Al entrar, me tropecé con un enjambre de criados que llevaban fuentes rebosantes de pescado y de piezas de caza. Le pregunté a uno de aquellos sirvientes cuán­do podría ver al Superior. Me contestó que Su Reve­rencia bajaría justo después de la comida; decidí en­tonces que lo mejor sería esperarlo en la recepción. En las paredes de esta estancia había reproducciones de al­gunos peces gigantescos capturados en el lago. Bajo cada uno de ellos se había inscrito en grandes letras el peso del monstruo y la fecha en que fue pescado, así como el nombre del pescador. No se me ocurrió otra posibilidad -quizá por mi espíritu caritativo- que pen­sar que aquellos nombres incitaban a los buenos cris­tianos a rezar por las almas de cuantos se exhibían en aquellas tablas.
Mi Superior apareció por la escalera una hora des­pués. Acudí a su encuentro y lo saludé con absoluta humildad, propia de mi condición.
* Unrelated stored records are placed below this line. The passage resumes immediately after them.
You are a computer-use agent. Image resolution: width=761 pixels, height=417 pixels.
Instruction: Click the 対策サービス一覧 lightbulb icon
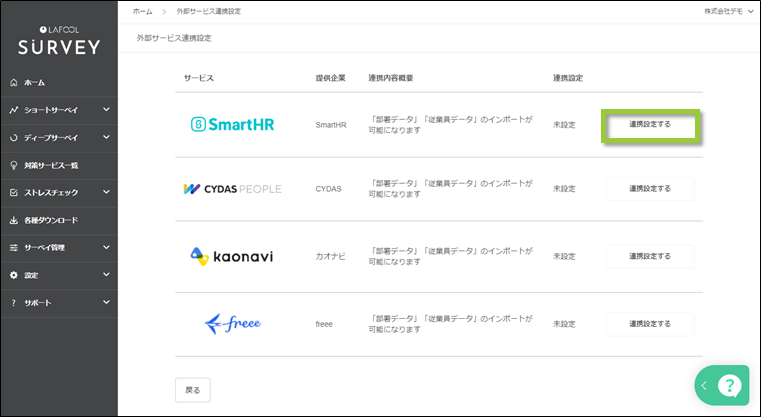[x=14, y=165]
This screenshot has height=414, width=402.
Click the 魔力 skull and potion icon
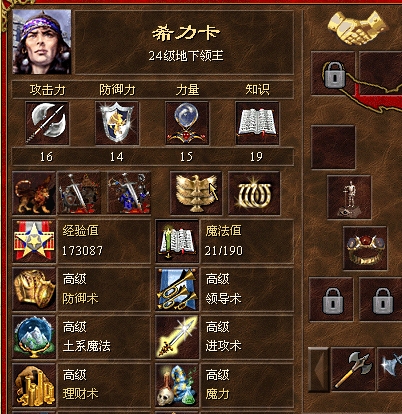pos(177,385)
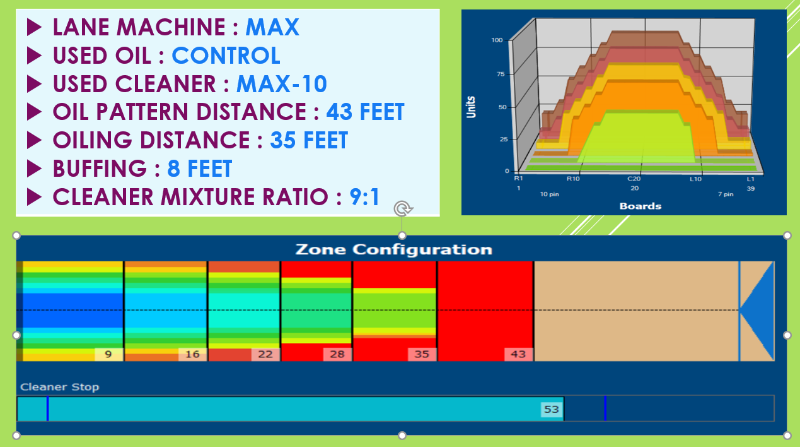Click the zone labeled 35
800x447 pixels.
click(x=394, y=310)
Me contestó con un gesto de cabeza, después me taladró con su pene­trante mirada y me indicó que debía presentarme en sus aposentos después de la cena. Eso fue lo que hice.
-¿Cómo se encuentra tu alma, Ambrosio, hijo mío? -me preguntó solemne-mente. ¿Te concedió el Señor Su gracia? ¿Lograste soportar con paciencia y resigna­ción estos días de prueba?
Inclinando mi cabeza, contesté con sumisión:
-Muy Reverendo Padre, en aquellas montañas soli­tarias el Señor iluminó mi conocimiento.
-¿Respecto a tu culpa?
Hice un gesto afirmativo con la cabeza.
-¡Alabado sea el Señor! -exclamó el Superior. Es­taba convencido, hijo mío, de que la soledad le habla­ría a tu alma como si fuese un dulce ángel. Tengo bue­nas noticias para ti. Hablé de ti en una de mis cartas al obispo de Salzburgo. Ha decidido que te traslades a su palacio. Te consagrará y te impondrá el sagrado orden personalmente; después te establecerás en su ciudad. Dispón tus cosas, porque dentro de tres días tendrás que dejarnos.
El Superior volvió a mirarme fijamente, pero no le dejé llegar hasta mi corazón. Le pedí que me bendijera, incliné la cabeza y me marché. ¡Ay, de modo que quería verme para esto! Debo irme para siempre. Tengo que dejar tras de mí lo que más deseo en el mundo; debo renunciar a la custodia de Benedicta. ¡Que Dios nos ampare a ambos!